Congregational Treasures. Apr. 9, 2018.

When UUCF contemplated sponsoring a refugee family in 2016, a large group of eager congregants came to the first meeting knowing only that they wanted to help a family fleeing violence get settled and assimilate successfully in the U.S.

About 15 UUCFers and many from our partners at UU Sterling came together to review the refugee sponsorship options offered by Lutheran Social Services. The group reviewed information on how much money should be raised and all the different teams needed to support the family in its first year, including apartment rentals, food, transportation and English instruction. The UUCF/UUCS team, of course, chose the most challenging level of sponsorship – full support for a year. The UUCF Coordinating Team affirmed this decision and agreed to support the family’s rental needs for 1 year.

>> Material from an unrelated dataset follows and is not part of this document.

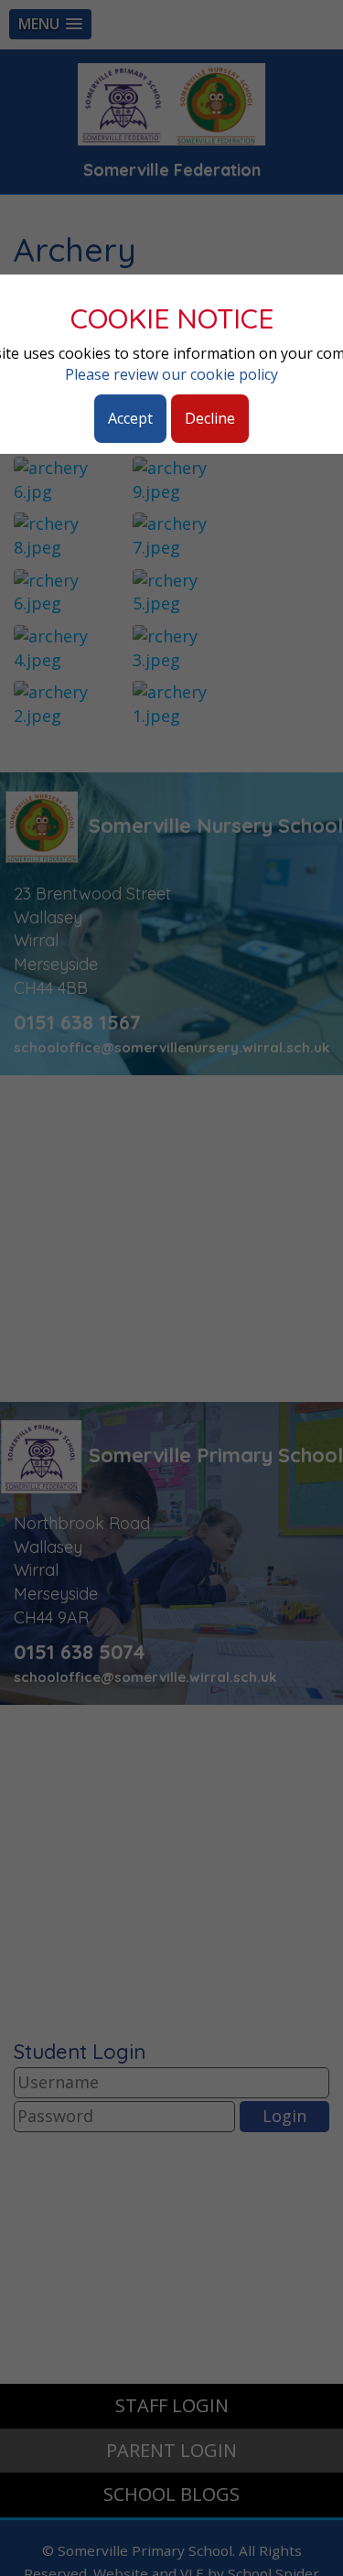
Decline (210, 418)
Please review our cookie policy (171, 374)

The two congregations welcomed Marzia, a widow from Afghanistan, her son, Munib, and daughter, Sahra, into sponsorship in September 2016.

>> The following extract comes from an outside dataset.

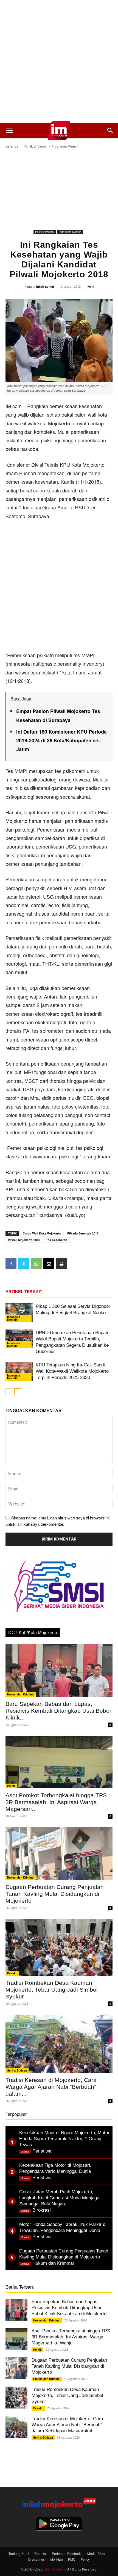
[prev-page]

Being in a privileged bubble as native English speakers who understand U.S. culture, customs and processes – not to mention working with a resettlement agency that offered minimal support – the group found itself assisting the family almost daily and realized quickly that the teams it had been asked to assemble met only a fraction of the family’s support needs.

The group adapted, formed new teams and became a well-oiled machine of researchers, interpreters, troubleshooters, paper pushers, tech experts, health care system liaisons, social program advocates, school liaisons, job searchers and furniture movers, drivers and experts on public transportation, to name only a few of the jobs the group has done.

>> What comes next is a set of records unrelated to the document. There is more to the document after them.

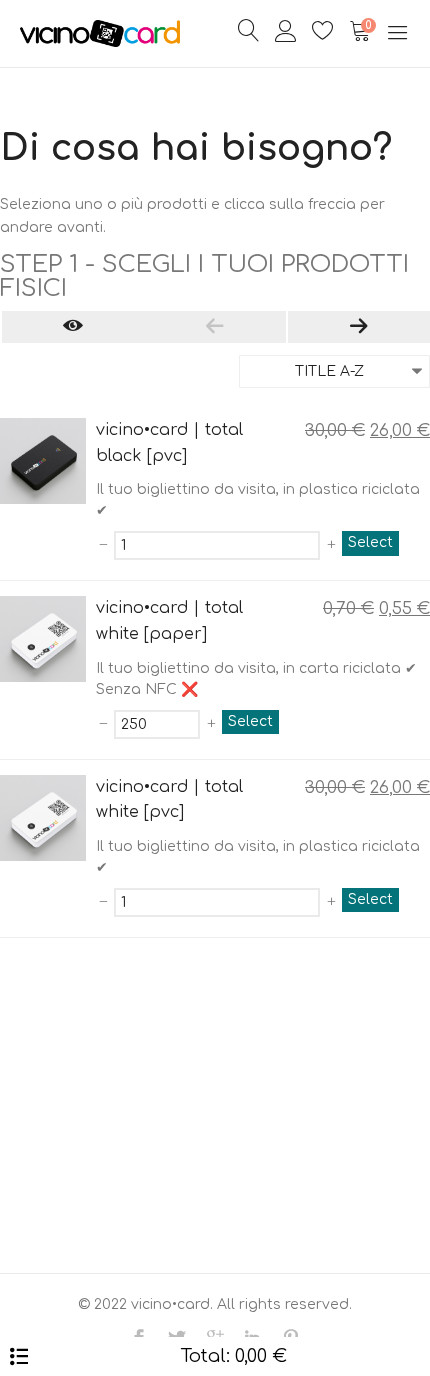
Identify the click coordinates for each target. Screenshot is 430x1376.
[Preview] (73, 327)
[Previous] (215, 327)
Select (370, 542)
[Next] (359, 327)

Rod Paolini led the team through its first year with the following team members volunteering hundreds of hours to helping with various aspects of assimilation: Ann King, Nancy Meidenbauer, Karen Monroe, Jean Robinson, Bea and Dick Shields, Malaika Walton and Cathy Woehrle. Other volunteers in that first year included Carla de Chassy, Jennifer Damashek, Chris Grubb, Gladys Henrikson, Sue Kenny-Pfalzer, Mary Lareau, Ann Marquis, Jennifer McLaughlin, not to mention a stalwart team from UU Sterling.

Ann King, the new project leader since last October says that Marzia has made tremendous progress toward self-sufficiency and has continually expressed gratitude to the volunteers and the two congregations. After a year partnering with Marzia, the team realized it would take another year for the family to gain the skills, income and confidence to be on their own. The CT recently approved another year of support, which ends this fall.

Over the 18 months, the volunteer team has winnowed down to a core group of dedicated volunteers. The team’s focus until the end of the year is on helping Marzia find a full-time job that can support her family (the child care center where she worked 35 hours a week is closing and she just lost her job there). The team is also helping her become more fluent in English with 15 hours/week of English classes; find permanent and more affordable housing, become more involved in supporting her children at school; and fully understanding and meeting the demands of social services documentation.

In addition to Ann, the current team of UUCF volunteers includes members of the core group as well as new volunteers: Carla de Chassy, Gladys Henrikson, Nancy Meidenbauer, Rod Paolini, Jean Robinson, Earl Salo, Bea Shields, Jackie and Kurt Siebert, and Nancy Smith. They invite all who want to engage in this rewarding and compassionate work to join them.